The market square, with its historical buildings like the City Hall and the Cathedral, is regarded as one of the most beautiful in Europe. Its ensemble of historic buildings is unique. From here, begin a walk through the beautiful heart of Bremen to the famous “Schnoor”, the surviving old city quarter consisting of a medieval network of winding alleys, narrow streets and houses that were built around 1500. Experience the flair of European history with a visit to the quaint cafés and restaurants tucked away in the old city; sure to please even the most discriminating palate. The Boettcherstrasse, with its original architectural style, leads into the market place where you can also find the monument of the symbol of Bremen: The Town Musicians, the protagonists of the famous fairy tale. These four animals were said to be threatened with death at home and hoped to survive in freedom in Bremen. Their sculpture, taking the form of the donkey, the dog, the cat and the rooster standing on each others’ backs stands near the Town Hall.

Shopping

Shopping in Bremen is fun. Beautiful glass-enclosed atriums protect window shoppers from the elements, so even the worst weather is not a deterrent. Here, one finds just about everything, from small boutiques and elegant shops to department stores.

Schlachte

This is where the Seamen’s Home is located. Regenerated “Schlachte” waterfront gives promenades plenty to watch over right in the city centre. People can enjoy nautical rhythms along the River Weser and chill out in one of the many restaurants, cafes and bars with over 2,000 seats in beer and summer gardens. “Kajenmarkt”, a bargain antique market and daily riverboat departures provide opportunities for strolling and relaxing.
Ships and boats of every variety are berthed alongside the river, from the three-masted frigate and pancake ship Admiral Nelson to the replica of a Hanseatic-era cog ship, a typical cargo vessel of the 13th and 14th centuries.

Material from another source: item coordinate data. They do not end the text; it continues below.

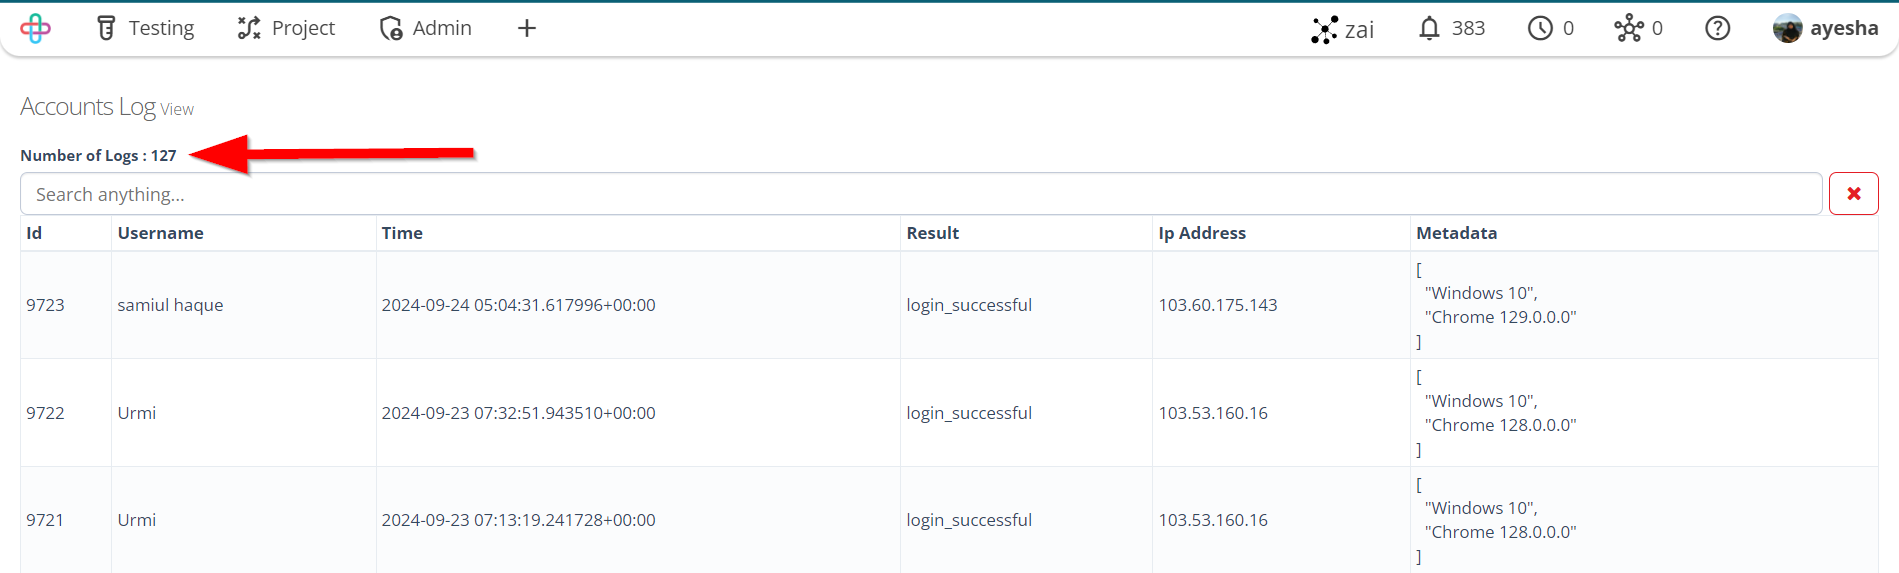The height and width of the screenshot is (573, 1899).
Task: Select the log row with Id 9723
Action: 949,305
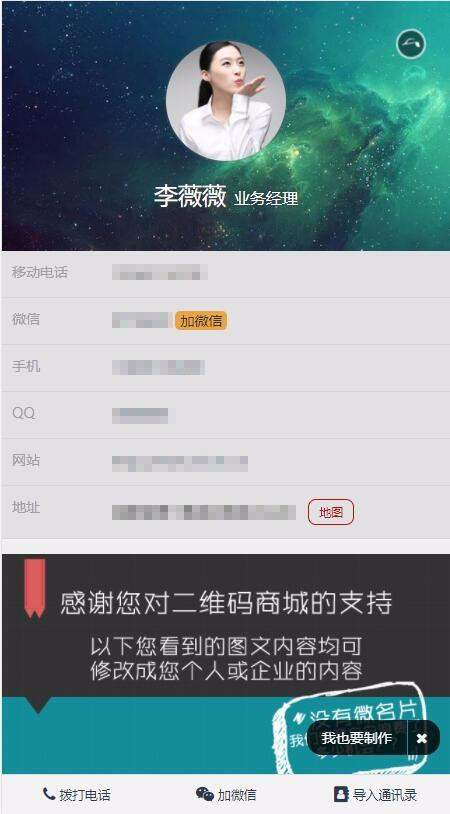Click the blurred 手机 number
This screenshot has width=450, height=814.
point(158,368)
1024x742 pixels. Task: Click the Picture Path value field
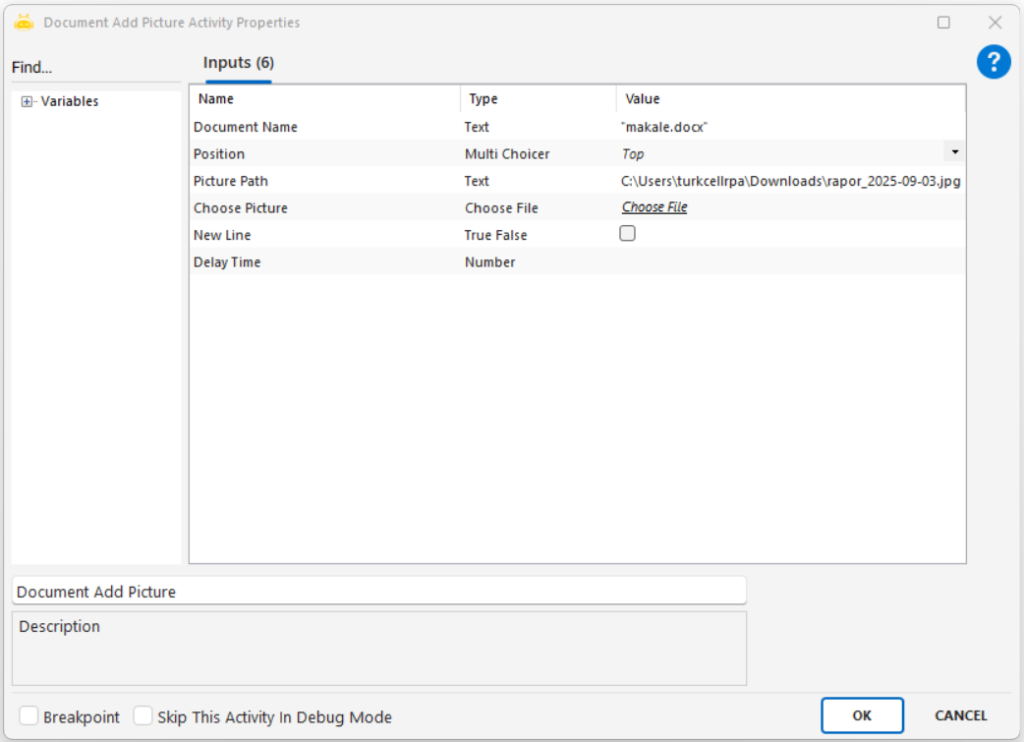pyautogui.click(x=790, y=181)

Week-end and leisure trips:

The proximity to the river Weser offers a lot of possibilities for short trips by boat, such as Harbour trips, Breakfast Cruises on Sundays or cruises to Bremerhaven, Worpswede and other locations. We also recommend doing a guided city tour, for example, a walk through the historic city center or a short tour by bus.
Bremen has a lot of museums to offer, as for example: The Bremen Überseemuseum, an ethnological museum is home to many rare, precious artefacts. The Bremen Art Museum and the “Neues Museum Weserburg” show collections of painting and sculpture.

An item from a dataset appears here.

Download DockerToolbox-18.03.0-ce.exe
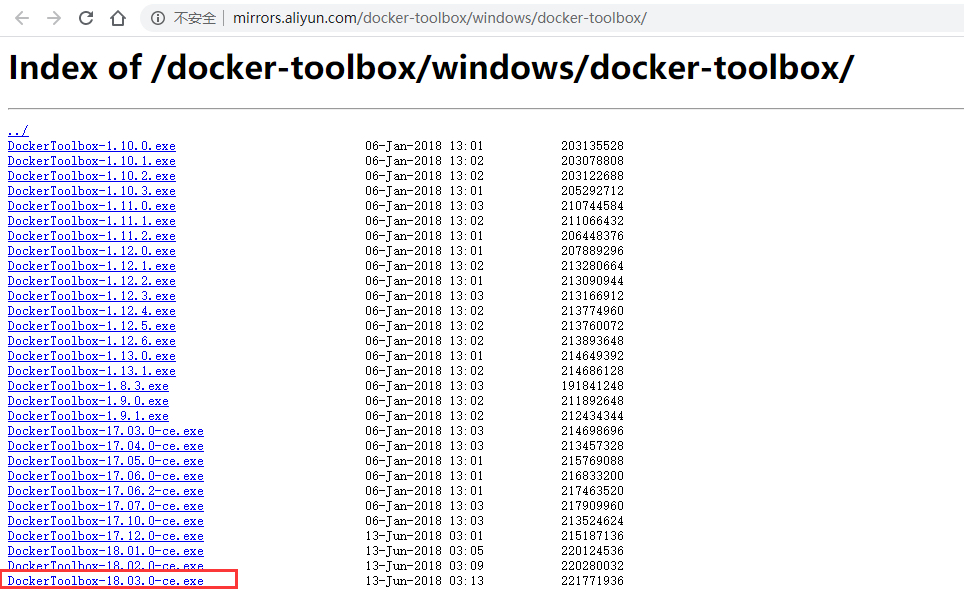The height and width of the screenshot is (591, 964). pyautogui.click(x=104, y=580)
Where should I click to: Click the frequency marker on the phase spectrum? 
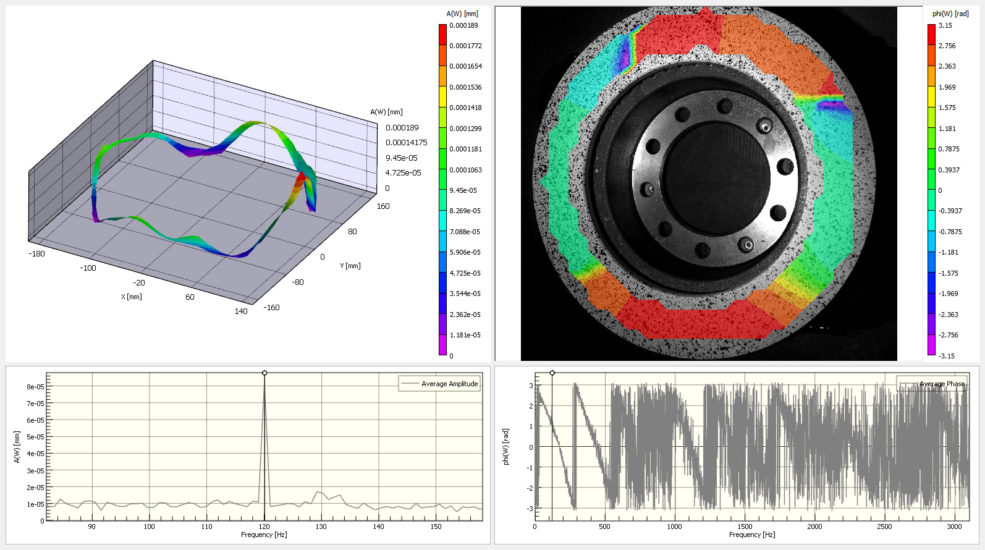pyautogui.click(x=552, y=373)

For more information see: www.bremen-tourism.de

How to reach Bremen:

By Train:
Various high-speed trains, including the InterCityExpress (ICE), InterCity / EuroCity (IC/EC) and the InterRegio (IR) take you to one of Germany’s most modern railway stations right in the city centre.
For train connections see: http://www.deutschebahn.com/site/bahn/en/start.html


By Air:
Bremen International Airport connects non-stop with the major gateways in Germany and Europe, including Amsterdam, Berlin, Brussels, Copenhagen, Dresden, Frankfurt, Copenhagen, London, Munich, Nuremberg, Paris, Stuttgart, Toulouse, Vienna and Zurich. The result offers air passengers a user-friendly terminal for national and international arrivals and departures.
It takes 15 minutes by tram to reach the City Centre. Trams depart every 10mins (on a more frequent schedule before 8pm, later every 20mins).
It is also possible (and might be cheaper) to travel to Hamburg or Hannover by air and then take a train to Bremen (approx. 1 hour).
Bremen airport: http://www.airport-bremen.de/en/start/

By Car:
Motorways (autobahn) A1 and A27 lead to Bremen. The Bremer Kreuz is a major junction at the intersection of the A27 linking Cuxhaven, Bremerhaven and Hannover and the A1 between Hamburg, Osnabrueck and the Rhineland.

Public transport within Bremen
Bremen has excellent transport facilities. Participants who stay at the Seamen’s Home will get a one-month ticket for public transport free of charge. There is a very good tram and bus system linking nearly all quarters and places in the city of Bremen.